Segment Open

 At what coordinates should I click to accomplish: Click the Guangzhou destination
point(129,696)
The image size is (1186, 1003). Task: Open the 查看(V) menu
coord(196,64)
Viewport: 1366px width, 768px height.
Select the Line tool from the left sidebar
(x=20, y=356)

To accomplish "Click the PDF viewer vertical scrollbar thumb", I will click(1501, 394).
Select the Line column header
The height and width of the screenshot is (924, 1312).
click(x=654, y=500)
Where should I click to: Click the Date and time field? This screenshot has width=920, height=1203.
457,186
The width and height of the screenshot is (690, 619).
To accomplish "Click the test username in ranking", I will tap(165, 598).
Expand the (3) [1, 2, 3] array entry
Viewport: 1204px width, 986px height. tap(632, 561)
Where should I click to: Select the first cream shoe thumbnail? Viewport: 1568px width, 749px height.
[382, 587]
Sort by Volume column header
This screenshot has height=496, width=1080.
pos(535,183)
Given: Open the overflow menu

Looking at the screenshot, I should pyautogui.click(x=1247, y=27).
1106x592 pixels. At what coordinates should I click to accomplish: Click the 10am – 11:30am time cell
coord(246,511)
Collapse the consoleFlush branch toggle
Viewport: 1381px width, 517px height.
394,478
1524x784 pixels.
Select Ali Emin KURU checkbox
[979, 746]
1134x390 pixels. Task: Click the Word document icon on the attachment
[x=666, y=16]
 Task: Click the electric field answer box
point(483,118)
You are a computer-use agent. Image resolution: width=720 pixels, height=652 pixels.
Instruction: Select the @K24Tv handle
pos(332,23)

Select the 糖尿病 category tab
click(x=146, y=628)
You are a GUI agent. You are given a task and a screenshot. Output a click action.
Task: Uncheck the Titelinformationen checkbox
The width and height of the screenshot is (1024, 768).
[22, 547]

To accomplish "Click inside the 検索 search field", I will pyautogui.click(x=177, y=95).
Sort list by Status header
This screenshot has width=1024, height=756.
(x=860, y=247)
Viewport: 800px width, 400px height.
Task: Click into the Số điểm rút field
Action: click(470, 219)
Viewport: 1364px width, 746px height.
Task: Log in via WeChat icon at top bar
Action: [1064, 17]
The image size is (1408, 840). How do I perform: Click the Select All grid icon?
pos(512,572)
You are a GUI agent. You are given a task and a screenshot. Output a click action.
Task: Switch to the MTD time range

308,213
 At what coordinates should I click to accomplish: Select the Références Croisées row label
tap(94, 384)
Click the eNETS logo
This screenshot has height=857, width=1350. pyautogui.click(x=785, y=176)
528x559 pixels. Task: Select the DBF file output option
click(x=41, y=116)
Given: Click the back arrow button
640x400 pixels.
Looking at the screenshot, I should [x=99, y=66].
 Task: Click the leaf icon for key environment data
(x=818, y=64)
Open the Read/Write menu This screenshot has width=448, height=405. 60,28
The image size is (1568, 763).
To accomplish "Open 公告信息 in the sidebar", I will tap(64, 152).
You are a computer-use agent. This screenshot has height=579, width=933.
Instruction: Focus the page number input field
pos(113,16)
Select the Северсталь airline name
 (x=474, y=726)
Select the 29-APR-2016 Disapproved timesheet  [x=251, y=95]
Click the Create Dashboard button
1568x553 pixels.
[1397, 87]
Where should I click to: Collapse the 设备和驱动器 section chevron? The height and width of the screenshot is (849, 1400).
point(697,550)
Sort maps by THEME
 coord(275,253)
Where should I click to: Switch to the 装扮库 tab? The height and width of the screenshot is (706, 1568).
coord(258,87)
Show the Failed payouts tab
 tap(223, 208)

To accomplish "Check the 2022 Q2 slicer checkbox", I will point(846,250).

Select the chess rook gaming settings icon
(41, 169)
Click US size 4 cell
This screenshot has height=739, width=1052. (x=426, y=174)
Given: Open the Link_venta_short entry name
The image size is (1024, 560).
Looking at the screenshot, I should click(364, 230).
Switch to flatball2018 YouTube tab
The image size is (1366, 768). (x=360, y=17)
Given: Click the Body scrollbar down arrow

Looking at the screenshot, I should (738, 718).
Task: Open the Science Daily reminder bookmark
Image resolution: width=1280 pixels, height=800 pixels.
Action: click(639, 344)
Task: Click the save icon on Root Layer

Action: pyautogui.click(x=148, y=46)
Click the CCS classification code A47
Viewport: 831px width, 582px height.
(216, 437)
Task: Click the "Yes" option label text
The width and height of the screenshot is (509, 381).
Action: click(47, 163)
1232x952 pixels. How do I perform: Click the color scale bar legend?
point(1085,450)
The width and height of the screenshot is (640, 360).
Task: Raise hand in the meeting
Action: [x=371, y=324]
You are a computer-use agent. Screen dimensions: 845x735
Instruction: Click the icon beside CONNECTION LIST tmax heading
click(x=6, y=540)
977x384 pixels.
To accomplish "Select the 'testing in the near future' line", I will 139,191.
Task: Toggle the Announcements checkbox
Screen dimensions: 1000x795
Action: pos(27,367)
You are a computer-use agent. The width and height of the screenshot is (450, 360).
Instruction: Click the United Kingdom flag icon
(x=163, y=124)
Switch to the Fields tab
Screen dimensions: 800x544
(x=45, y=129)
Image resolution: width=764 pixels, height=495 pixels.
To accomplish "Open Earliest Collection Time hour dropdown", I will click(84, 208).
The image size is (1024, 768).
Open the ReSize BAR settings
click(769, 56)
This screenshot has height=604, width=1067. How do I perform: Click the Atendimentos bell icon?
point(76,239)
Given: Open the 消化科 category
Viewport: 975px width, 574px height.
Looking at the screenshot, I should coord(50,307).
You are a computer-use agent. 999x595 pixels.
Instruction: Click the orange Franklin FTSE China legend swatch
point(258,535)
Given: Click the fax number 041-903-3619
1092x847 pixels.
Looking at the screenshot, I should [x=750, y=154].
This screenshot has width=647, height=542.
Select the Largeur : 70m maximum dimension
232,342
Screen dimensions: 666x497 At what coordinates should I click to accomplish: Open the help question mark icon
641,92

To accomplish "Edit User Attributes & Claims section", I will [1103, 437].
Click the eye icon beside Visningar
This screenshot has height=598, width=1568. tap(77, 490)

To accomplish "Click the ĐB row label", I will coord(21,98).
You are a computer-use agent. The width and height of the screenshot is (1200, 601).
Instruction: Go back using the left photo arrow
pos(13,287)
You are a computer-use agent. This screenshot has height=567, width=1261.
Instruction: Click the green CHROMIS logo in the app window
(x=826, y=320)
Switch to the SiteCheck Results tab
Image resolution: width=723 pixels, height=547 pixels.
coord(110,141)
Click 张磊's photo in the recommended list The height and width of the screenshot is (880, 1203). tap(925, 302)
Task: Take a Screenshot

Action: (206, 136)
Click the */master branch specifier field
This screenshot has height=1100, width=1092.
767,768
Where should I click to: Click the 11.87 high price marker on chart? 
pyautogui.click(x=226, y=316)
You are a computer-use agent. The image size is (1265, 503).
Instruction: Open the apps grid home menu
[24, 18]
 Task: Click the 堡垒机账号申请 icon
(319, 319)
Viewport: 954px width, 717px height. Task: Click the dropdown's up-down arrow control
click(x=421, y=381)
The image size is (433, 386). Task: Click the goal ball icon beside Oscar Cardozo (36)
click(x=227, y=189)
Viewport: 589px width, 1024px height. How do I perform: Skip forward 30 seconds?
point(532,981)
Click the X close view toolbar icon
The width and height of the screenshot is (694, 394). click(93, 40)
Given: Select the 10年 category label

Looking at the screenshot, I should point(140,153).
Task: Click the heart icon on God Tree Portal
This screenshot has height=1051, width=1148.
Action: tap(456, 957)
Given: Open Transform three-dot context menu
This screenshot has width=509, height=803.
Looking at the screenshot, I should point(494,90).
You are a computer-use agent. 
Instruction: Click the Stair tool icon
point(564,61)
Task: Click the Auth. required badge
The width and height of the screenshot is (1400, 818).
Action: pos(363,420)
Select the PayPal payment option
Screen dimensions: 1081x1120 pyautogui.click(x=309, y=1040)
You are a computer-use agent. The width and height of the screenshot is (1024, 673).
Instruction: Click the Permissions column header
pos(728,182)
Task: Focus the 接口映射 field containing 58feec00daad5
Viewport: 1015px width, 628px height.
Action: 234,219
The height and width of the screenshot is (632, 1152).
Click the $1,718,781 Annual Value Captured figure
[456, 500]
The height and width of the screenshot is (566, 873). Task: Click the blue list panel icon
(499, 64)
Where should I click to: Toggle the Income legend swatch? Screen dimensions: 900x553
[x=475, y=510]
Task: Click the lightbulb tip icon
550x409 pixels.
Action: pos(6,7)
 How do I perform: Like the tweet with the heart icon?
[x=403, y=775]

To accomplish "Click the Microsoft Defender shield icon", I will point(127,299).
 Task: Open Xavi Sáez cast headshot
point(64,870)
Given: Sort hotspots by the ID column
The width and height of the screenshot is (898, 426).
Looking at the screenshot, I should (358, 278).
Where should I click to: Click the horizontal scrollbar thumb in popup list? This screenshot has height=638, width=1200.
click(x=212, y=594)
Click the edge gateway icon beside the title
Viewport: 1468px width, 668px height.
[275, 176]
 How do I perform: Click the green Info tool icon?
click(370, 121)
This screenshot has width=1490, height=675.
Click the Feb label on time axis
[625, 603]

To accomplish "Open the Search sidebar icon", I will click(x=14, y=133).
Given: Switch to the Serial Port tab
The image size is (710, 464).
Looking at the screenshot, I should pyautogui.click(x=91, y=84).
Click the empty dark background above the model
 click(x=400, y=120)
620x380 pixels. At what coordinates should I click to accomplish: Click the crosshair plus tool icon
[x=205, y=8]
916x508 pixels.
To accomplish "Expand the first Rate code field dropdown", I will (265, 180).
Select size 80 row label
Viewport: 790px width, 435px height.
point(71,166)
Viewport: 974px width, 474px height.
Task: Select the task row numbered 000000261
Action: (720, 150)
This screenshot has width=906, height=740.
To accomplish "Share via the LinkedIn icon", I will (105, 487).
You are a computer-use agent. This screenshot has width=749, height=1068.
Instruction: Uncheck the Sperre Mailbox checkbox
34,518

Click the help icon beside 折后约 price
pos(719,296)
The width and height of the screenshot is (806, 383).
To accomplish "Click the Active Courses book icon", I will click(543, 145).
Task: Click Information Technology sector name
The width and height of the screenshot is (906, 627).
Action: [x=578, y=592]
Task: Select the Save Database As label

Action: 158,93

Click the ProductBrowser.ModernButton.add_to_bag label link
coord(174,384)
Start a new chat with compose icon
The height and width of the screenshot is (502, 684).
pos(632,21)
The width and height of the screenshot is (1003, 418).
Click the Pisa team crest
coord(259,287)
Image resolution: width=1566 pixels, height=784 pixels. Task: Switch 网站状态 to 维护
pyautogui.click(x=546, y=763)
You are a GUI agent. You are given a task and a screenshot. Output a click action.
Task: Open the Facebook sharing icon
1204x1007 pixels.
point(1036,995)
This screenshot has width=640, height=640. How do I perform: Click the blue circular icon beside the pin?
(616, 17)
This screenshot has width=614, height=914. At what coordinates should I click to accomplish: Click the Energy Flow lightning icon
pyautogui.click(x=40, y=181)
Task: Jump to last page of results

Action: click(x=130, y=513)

Segment Closed

● Problem to solve
Repeat, character for character, the lines of the material above from the line with "Collapse the consoleFlush branch toggle" through the line with "has height=579, width=933.".

● Expected output
Collapse the consoleFlush branch toggle
Viewport: 1381px width, 517px height.
394,478
1524x784 pixels.
Select Ali Emin KURU checkbox
[979, 746]
1134x390 pixels. Task: Click the Word document icon on the attachment
[x=666, y=16]
 Task: Click the electric field answer box
point(483,118)
You are a computer-use agent. Image resolution: width=720 pixels, height=652 pixels.
Instruction: Select the @K24Tv handle
pos(332,23)

Select the 糖尿病 category tab
click(x=146, y=628)
You are a GUI agent. You are given a task and a screenshot. Output a click action.
Task: Uncheck the Titelinformationen checkbox
The width and height of the screenshot is (1024, 768).
[22, 547]

To accomplish "Click inside the 検索 search field", I will pyautogui.click(x=177, y=95).
Sort list by Status header
This screenshot has width=1024, height=756.
(x=860, y=247)
Viewport: 800px width, 400px height.
Task: Click into the Số điểm rút field
Action: click(470, 219)
Viewport: 1364px width, 746px height.
Task: Log in via WeChat icon at top bar
Action: [1064, 17]
The image size is (1408, 840). How do I perform: Click the Select All grid icon?
pos(512,572)
You are a GUI agent. You are given a task and a screenshot. Output a click action.
Task: Switch to the MTD time range

308,213
 At what coordinates should I click to accomplish: Select the Références Croisées row label
tap(94, 384)
Click the eNETS logo
This screenshot has height=857, width=1350. pyautogui.click(x=785, y=176)
528x559 pixels. Task: Select the DBF file output option
click(x=41, y=116)
Given: Click the back arrow button
640x400 pixels.
Looking at the screenshot, I should [x=99, y=66].
 Task: Click the leaf icon for key environment data
(x=818, y=64)
Open the Read/Write menu This screenshot has width=448, height=405. 60,28
The image size is (1568, 763).
To accomplish "Open 公告信息 in the sidebar", I will tap(64, 152).
You are a computer-use agent. This screenshot has height=579, width=933.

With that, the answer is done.